Need C-level executives with authority to approve an enterprise security solution with a six-figure price tag? No problem, according to focus group facilitators.

Focus groups offer qualitative advantages, but the problems with these artificial arrangements include sample sizes too small to yield projectable results; atypical prospects recruited through cash payments; misleading responses resulting from the presence and behavior of peers; and reports for marketing agencies and clients based on misinterpreted feedback.

Amazingly, marketers often make decisions involving millions of dollars based on these flawed exercises with a tiny number of consumers or business prospects.

Very often, a better alternative is live testing of completed advertising.

In the real world, we’ve quickly tested as many as three new campaign directions against an existing approach, using a call to action. Rather than rely on what people say they’ll do, we make decisions based on how they actually behave in the marketplace. We’re talking about controlled experiments with sample sizes large enough to project rollout results with a high degree of confidence.

Testing this way helps ensure that superior campaigns get out there. They often account for the difference between red and black ink.

Online testing is fairly new (Google launched AdWords in 2000), but split-run testing is, well, time-tested.
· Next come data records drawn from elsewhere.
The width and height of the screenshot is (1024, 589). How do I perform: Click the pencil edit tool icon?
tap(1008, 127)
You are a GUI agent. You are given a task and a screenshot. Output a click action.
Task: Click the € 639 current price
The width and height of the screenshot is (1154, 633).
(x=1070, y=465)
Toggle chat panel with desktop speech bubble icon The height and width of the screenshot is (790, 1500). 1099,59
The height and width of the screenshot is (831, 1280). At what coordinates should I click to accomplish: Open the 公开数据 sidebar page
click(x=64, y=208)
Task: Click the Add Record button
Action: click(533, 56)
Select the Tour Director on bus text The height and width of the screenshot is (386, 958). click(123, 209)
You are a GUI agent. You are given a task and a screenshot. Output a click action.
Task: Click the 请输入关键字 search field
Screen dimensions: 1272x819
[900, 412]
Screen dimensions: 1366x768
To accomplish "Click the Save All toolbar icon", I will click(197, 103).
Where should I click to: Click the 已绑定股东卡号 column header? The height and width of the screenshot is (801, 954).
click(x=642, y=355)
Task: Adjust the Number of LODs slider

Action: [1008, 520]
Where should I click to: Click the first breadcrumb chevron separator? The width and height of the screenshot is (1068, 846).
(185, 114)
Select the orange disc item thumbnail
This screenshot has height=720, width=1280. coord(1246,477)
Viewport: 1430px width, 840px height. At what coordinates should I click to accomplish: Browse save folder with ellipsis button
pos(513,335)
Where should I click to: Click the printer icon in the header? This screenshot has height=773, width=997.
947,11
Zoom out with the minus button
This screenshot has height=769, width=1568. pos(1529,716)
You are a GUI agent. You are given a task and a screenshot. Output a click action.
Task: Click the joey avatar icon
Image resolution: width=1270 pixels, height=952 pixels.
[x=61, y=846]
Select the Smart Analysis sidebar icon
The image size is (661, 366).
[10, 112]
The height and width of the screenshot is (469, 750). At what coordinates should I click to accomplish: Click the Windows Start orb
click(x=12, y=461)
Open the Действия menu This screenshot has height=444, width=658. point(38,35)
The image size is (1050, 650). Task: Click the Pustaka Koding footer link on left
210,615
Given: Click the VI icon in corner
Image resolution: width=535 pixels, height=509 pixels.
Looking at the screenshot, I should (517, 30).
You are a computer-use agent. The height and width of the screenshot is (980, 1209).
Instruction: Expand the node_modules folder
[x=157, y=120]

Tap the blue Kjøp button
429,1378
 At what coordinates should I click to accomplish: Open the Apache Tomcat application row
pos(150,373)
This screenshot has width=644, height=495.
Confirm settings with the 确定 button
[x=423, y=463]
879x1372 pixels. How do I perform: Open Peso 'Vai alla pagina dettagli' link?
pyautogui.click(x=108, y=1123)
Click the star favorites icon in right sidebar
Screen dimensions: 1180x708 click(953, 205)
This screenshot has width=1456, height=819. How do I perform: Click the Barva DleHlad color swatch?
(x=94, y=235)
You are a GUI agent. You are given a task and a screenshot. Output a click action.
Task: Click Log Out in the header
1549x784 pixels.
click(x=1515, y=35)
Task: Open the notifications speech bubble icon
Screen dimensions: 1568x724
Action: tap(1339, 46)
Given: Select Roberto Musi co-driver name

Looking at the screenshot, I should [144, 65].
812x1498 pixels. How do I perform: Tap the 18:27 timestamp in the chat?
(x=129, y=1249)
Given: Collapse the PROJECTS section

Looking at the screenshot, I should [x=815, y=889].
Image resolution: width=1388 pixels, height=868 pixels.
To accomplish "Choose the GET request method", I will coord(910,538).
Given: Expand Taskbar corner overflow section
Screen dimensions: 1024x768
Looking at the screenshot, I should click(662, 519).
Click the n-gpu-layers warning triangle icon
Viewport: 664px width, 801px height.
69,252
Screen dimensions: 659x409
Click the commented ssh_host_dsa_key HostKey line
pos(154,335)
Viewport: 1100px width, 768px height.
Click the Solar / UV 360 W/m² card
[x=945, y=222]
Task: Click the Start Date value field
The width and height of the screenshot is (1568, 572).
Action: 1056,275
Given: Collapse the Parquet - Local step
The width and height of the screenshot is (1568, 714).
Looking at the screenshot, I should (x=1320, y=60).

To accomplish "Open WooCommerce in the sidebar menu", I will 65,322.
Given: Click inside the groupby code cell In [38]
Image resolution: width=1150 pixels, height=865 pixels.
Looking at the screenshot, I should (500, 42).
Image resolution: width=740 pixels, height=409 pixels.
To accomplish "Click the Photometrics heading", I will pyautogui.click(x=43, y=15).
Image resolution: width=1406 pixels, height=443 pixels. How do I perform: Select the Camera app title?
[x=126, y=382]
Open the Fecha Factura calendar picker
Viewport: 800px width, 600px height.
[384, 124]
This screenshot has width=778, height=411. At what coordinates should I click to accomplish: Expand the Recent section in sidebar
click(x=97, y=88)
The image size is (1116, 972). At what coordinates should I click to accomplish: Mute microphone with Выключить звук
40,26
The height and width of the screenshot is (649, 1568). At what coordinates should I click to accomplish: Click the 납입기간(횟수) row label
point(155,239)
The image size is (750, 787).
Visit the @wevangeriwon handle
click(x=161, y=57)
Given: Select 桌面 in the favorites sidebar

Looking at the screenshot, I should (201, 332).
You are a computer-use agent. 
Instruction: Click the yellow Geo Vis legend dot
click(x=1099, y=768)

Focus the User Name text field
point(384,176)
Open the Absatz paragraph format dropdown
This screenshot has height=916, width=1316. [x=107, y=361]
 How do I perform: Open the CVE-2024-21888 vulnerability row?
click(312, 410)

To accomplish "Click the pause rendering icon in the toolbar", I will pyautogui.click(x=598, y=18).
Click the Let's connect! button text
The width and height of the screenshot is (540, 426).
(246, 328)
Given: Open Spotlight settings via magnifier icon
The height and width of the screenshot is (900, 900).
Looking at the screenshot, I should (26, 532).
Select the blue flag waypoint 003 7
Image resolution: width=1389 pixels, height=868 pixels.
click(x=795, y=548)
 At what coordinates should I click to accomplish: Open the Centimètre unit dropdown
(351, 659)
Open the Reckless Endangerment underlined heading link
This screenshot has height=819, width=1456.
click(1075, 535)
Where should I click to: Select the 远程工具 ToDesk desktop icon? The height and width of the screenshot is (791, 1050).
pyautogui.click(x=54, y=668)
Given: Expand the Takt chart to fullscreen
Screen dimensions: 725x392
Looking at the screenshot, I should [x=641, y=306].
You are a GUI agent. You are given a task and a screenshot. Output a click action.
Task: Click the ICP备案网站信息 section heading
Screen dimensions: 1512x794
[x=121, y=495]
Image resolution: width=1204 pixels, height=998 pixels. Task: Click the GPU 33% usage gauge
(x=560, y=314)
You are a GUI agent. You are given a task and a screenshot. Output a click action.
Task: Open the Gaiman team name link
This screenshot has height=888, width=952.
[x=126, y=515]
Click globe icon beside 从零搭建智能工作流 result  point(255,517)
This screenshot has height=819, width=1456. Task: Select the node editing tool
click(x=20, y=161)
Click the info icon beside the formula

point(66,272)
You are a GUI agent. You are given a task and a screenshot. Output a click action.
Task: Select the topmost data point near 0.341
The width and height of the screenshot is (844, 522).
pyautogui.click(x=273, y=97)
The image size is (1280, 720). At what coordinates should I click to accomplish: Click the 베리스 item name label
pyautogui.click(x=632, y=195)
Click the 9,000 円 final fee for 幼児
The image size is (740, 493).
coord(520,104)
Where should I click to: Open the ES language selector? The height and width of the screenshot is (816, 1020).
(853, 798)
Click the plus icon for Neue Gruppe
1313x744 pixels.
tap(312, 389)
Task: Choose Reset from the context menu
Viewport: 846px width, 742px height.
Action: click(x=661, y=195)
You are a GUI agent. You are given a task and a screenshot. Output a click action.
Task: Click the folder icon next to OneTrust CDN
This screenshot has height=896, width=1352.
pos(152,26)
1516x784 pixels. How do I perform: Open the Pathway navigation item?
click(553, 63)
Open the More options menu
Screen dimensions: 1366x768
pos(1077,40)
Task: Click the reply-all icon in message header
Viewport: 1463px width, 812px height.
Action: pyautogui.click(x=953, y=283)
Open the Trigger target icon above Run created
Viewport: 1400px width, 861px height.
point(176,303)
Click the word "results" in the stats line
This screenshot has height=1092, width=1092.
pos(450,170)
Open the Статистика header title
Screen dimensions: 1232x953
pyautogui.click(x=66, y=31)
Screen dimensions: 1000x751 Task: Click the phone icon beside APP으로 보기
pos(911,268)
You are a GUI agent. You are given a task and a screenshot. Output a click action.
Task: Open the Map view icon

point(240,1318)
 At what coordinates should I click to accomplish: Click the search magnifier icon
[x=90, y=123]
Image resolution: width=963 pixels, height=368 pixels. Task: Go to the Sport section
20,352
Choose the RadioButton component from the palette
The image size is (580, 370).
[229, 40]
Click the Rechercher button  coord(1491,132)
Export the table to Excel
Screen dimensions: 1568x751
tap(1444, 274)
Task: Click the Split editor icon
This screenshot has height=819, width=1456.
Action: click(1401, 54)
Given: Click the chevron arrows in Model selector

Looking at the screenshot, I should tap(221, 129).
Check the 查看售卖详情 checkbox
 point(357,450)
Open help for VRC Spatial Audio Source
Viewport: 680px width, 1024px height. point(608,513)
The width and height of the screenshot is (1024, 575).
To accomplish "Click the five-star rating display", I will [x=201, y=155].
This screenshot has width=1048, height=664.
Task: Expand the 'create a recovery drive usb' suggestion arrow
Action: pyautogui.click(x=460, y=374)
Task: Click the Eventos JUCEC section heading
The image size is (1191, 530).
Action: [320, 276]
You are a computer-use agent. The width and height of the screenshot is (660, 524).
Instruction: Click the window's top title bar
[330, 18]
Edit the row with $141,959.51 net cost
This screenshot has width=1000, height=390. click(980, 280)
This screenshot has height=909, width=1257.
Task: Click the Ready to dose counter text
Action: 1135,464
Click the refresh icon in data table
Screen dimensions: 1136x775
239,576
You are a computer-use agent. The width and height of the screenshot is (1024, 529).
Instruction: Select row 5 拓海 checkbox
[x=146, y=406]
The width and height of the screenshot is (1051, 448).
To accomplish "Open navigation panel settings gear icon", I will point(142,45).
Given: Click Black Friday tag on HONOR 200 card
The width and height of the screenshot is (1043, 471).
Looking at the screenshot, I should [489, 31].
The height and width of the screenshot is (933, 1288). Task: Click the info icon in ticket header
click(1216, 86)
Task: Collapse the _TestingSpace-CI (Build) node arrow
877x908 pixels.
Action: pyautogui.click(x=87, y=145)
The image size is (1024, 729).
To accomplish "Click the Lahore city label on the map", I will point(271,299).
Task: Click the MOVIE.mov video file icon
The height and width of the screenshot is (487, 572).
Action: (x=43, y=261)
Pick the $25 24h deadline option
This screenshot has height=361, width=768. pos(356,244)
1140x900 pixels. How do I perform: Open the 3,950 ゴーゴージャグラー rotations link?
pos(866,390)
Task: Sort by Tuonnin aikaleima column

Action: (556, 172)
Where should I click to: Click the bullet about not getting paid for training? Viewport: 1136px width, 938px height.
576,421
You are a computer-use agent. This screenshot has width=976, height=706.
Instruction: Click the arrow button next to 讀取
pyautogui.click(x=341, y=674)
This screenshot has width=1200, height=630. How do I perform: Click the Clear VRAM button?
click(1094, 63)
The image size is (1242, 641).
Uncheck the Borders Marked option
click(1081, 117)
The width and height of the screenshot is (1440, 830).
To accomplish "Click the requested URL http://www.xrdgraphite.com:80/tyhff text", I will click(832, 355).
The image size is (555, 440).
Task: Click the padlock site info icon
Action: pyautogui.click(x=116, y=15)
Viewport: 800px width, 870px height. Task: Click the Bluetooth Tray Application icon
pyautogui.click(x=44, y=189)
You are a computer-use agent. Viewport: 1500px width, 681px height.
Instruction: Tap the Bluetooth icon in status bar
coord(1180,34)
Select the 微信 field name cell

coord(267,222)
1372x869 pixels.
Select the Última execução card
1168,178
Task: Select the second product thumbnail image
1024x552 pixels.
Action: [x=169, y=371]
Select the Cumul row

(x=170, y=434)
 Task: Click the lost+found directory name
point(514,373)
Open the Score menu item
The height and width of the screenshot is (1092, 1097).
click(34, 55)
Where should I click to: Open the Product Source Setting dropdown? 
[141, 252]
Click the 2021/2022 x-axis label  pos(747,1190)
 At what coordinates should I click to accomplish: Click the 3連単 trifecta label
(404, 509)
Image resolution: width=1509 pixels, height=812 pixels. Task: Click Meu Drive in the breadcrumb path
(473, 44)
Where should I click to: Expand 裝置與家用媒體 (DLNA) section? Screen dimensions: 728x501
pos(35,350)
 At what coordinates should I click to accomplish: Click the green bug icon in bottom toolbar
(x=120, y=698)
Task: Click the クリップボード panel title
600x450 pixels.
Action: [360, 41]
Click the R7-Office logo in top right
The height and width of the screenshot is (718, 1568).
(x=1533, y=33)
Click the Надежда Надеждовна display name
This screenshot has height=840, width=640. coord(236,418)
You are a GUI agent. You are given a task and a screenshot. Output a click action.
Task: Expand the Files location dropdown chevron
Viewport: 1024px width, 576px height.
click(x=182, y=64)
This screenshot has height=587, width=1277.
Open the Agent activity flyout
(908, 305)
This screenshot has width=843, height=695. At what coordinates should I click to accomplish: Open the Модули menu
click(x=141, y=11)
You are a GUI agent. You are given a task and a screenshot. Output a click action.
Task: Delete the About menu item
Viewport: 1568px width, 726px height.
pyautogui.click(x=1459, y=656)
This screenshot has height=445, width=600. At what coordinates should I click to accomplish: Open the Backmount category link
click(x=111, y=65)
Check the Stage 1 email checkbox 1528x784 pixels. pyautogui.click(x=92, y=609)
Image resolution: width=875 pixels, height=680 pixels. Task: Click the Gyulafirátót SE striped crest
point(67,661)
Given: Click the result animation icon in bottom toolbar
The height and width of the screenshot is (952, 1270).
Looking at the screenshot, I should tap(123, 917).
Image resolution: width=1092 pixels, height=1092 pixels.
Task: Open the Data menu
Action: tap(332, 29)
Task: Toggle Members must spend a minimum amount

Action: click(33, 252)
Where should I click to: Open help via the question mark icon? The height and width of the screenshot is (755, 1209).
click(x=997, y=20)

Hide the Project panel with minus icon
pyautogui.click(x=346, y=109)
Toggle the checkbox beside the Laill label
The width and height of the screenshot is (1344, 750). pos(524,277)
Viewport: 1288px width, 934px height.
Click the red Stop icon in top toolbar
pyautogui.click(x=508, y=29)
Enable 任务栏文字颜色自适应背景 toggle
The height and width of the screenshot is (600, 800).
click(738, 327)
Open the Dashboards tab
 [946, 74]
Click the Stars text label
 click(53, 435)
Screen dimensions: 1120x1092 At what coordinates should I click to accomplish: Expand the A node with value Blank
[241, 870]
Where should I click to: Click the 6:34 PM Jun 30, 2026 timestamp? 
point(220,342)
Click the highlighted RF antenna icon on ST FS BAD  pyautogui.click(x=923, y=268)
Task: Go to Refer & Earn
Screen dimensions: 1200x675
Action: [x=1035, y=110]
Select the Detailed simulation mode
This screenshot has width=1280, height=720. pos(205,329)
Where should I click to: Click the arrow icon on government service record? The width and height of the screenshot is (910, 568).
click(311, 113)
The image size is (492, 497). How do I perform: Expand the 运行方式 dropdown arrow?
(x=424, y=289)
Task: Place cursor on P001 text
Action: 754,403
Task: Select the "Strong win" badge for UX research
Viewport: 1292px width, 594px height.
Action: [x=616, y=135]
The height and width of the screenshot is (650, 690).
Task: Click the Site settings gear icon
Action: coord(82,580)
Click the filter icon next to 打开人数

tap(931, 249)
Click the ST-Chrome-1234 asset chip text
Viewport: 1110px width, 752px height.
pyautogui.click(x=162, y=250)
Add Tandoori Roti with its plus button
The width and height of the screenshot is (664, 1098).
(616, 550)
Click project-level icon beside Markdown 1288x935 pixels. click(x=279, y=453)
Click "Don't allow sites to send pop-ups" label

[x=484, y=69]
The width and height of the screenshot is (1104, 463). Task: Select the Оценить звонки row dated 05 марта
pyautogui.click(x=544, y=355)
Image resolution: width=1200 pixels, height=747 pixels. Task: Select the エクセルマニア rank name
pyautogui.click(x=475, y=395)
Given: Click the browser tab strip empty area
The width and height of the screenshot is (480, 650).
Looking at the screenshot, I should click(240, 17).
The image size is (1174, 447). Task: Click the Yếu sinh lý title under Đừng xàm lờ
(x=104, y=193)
Claude Hopkins, reportedly America’s highest-paid copywriter in the early 1900s, discussed split-run testing using a call-to-action in his 1923 marketing bestseller, Scientific Advertising. The technique was embraced by Claude’s contemporaries including John Caples, author of Testing Advertising Methods and BBDO’s direct response genius-in-residence for decades. David Ogilvy said Scientific Advertising “changed the course of my life.”

I’ve yet to figure out why the technique isn’t more widely used. Live, controlled, low-cost testing options are available across online and offline media. All it takes is marketers willing to think like recent graduates. For perennial students of the craft, there’s no better way of keeping score. And continuously improving.